Gold remains one of the most reliable forms of security, particularly when a person requires monetary assistance. When making an application for a Gold Loan, there is one essential step to take, which is analysing the value of gold. Let’s explore how experts determine the value of gold and what individuals should know before pledging their gold.
Gold valuation is the method used to calculate the worth of gold items* submitted for a loan.

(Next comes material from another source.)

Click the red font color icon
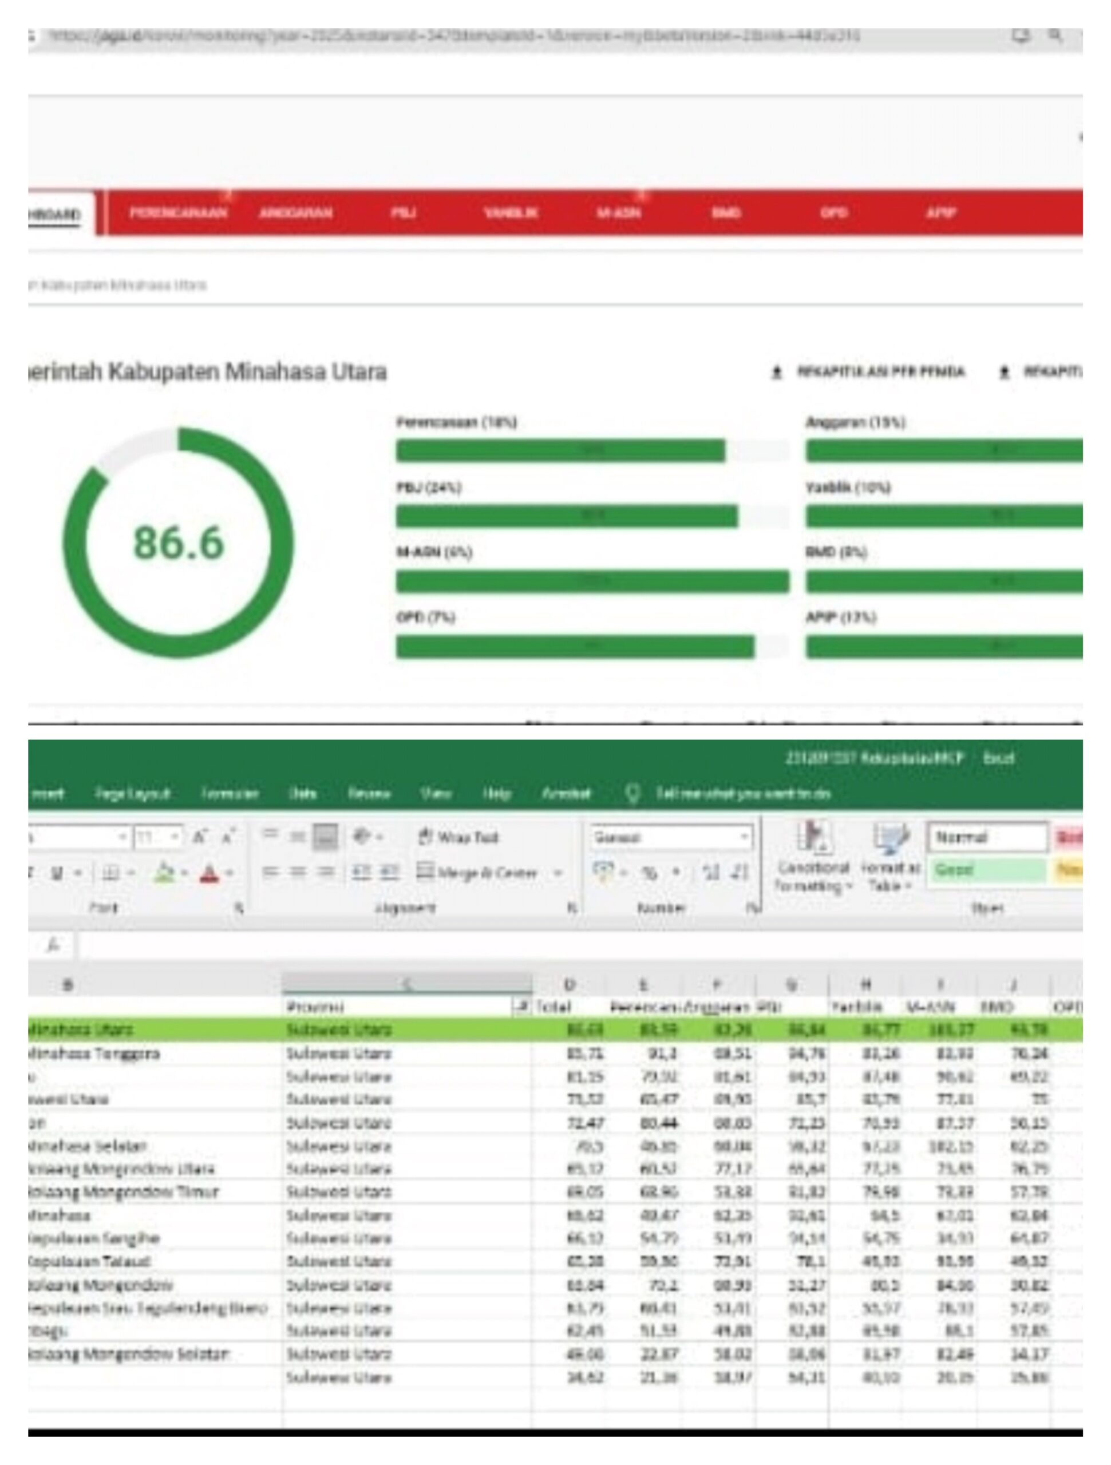Image resolution: width=1111 pixels, height=1465 pixels. click(210, 873)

This figure helps lending institutions determine how much they can lend against the pledged gold. Valuing gold is based on a few simple checks, such as purity, weight, and the current gold price. These checks will also aid in ensuring that lending institutions are adhering to the legal limits and safe limits, in addition to helping to ensure that the borrower does not over-extend their paying capacity.
*RBI draft guidelines allow loans only against gold jewellery and bank-issued coins. Primary gold (bars, ingots, bullion) cannot be used as collateral.
Before granting a Gold Loan, lending institutions carry out a standard evaluation process. Here are the key things they look at for gold valuation:
Purity is one of the most important factors. Gold is generally available in different purities, with 24K being the highest. Jewellery in India is usually made with 22K gold, and lending institutions use machines like spectrometers or acid tests to check purity. Lending institutions normally assume a higher degree of purity and therefore a higher loan amount.
When weighing gold content, stones and settings do not count. When pledging gold jewellery, a lending institution will normally exclude non-gold content, such as stones or beads, when calculating the net weight. The greater the net weight of gold, the greater the calculated value of the gold for the loan.
The price of gold for that day is used to establish gold value. Lending institutions typically use the average value of gold over the previous several days in order to avoid over- or undervaluation of the pledged gold. This avoids using the final selling price in the calculation of the loan against the precise market calculation of loan amounts.
This is the loan as a percentage of the value of the gold. As per the guidelines imposed by the Reserve Bank of India (RBI), the lending institution can establish a loan amount to the customer at a maximum of 75% of the market value of the gold. In other words, if someone pledges gold worth Rs. 1,00,000, they can possibly obtain a LTV loan amount as high as Rs. 75,000, depending on the lending institution’s loan policy.
*Avail max loan of up to 75% Loan to Value.
Here is how most lending institutions conduct a gold valuation:
Many lending institutions also offer online tools, such as a Gold Loan calculator, to give borrowers an estimate of what they can borrow. By entering simple details, such as the net weight and purity of gold, borrowers can receive an estimate to determine their borrowing capacity. The calculator provides a ballpark figure that may help in determining whether a trip to the branch is warranted or to have documents prepared in advance. Best Practices to Get the Most Value from Gold
Just a few simple steps can help customers get even more from their Gold Loan:
If customers follow these steps, then the process is easier and they may get a more favourable loan amount.